Mercredi, c'est l'effroi. Personne, ou presque, n'évoque les maigres heures de débats sur l'ANI, cet Accord National Interprofessionnel devenu loi et voté, "dans un trou de souris", malgré une abstention massive et majoritaire (278 sur 554 votants). Cette prétendue sécurisation de l'emploi est complexe à comprendre, mais le MEDEF comme l'UMP cachent leur joie. Gérard Filoche, ancien inspecteur du travail membre du bureau national du PS, en expliquait très bien les travers: la mobilité dite volontaire et sécurisée, la modularité possible des contrats de travail individuels pour "maintenir l'emploi", la réforme de la procédure de licenciement collectif.
Mercredi, l'effroi ne vient pas de la dissidence de quelques ministres (Montebourg, Duflot, Hamon) contre le trop-plein de rigueur budgétaire. Hollande les recadre si gentiment en Conseil des ministres que l'on comprend que le premier ministre Ayrault a politiquement disparu.
Mercredi, l'effroi ne vient pas de la l'adoption du Mariage Pour tous. Il y avait bien encore quelques réacs pour aboyer dans les rues contre le mariage pour tous dont l'examen s'achevait au Sénat. Frigide Barjot promet du sang ("Hollande veut du sang, il en aura !") quand Hollande décide enfin que ce cirque n'a que trop durer. Du sang, nous en avons déjà eu. Le weekend précédent, deux couples d'homosexuels furent tabassés et défigurés à Paris. Un local fut saccagé par des militants du "printemps français". On attendait que Manuel Valls s'indigne et les traque avec plus d'énergie que celle déployée contre les Roms vagabonds.
Non, mercredi, l'effroi ne vient pas de cela mais de la réaction collective aux mesures pourtant espérées de François Hollande sur cet exact sujet de moralisation générale qui souciait donc le microcosme. Le président balance ses pavés dans la marre, et c'est un choc qu'on qualifiera de salutaire quand la loi définitive sera sur nos tablettes: publication du patrimoine des ministres dès lundi 15 avril; publication du patrimoine des parlementaires; interdiction de cumuler un mandat parlementaire avec "l’exercice de certaines activités professionnelles pour prévenir tout conflit d’intérêts"; création d'un parquet financier, d'une Haute Autorité et d'un office central de lutte contre la fraude et la corruption; durcissement des sanctions contre les élus condamnés; extension des publications de la liste des filiales à toutes les banques et aux grandes entreprises; échange automatique des informations bancaires entre pays. Dès le lendemain, le Luxembourg accepte, enfin, cette dernière mesure.
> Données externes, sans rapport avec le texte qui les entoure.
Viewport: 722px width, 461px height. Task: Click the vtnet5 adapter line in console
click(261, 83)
Ces annonces n'étaient pas une loi. Il faudra un texte précis, des débats au Parlement, des commentaires et des critiques.
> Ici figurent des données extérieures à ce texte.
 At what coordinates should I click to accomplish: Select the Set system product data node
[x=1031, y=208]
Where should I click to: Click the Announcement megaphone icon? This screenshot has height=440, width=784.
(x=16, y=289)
Mais pour l'heure, l'affolement est quasiment immédiat. Sans attendre d'en savoir plus, ou faisant mine qu'Hollande dévoilait là un plan détaillé, la quasi-totalité de l'opposition, de droite comme de gauche, s'indigne ou se moque. De multiples éditocrates raillent que ces décisions seront insuffisantes ou qu'elles sont trop brutales, ou qu'elles sont trop floues. Ce scepticisme général est une honte.
On cherche les soutiens à cet effort de meilleure transparence.
La France allait pourtant enfin rentrer dans les moeurs européennes. 
Tout simplement.
Mais pour certains, c'était déjà trop.
"Il règne un climat typiquement années 1930, extrêmement violent."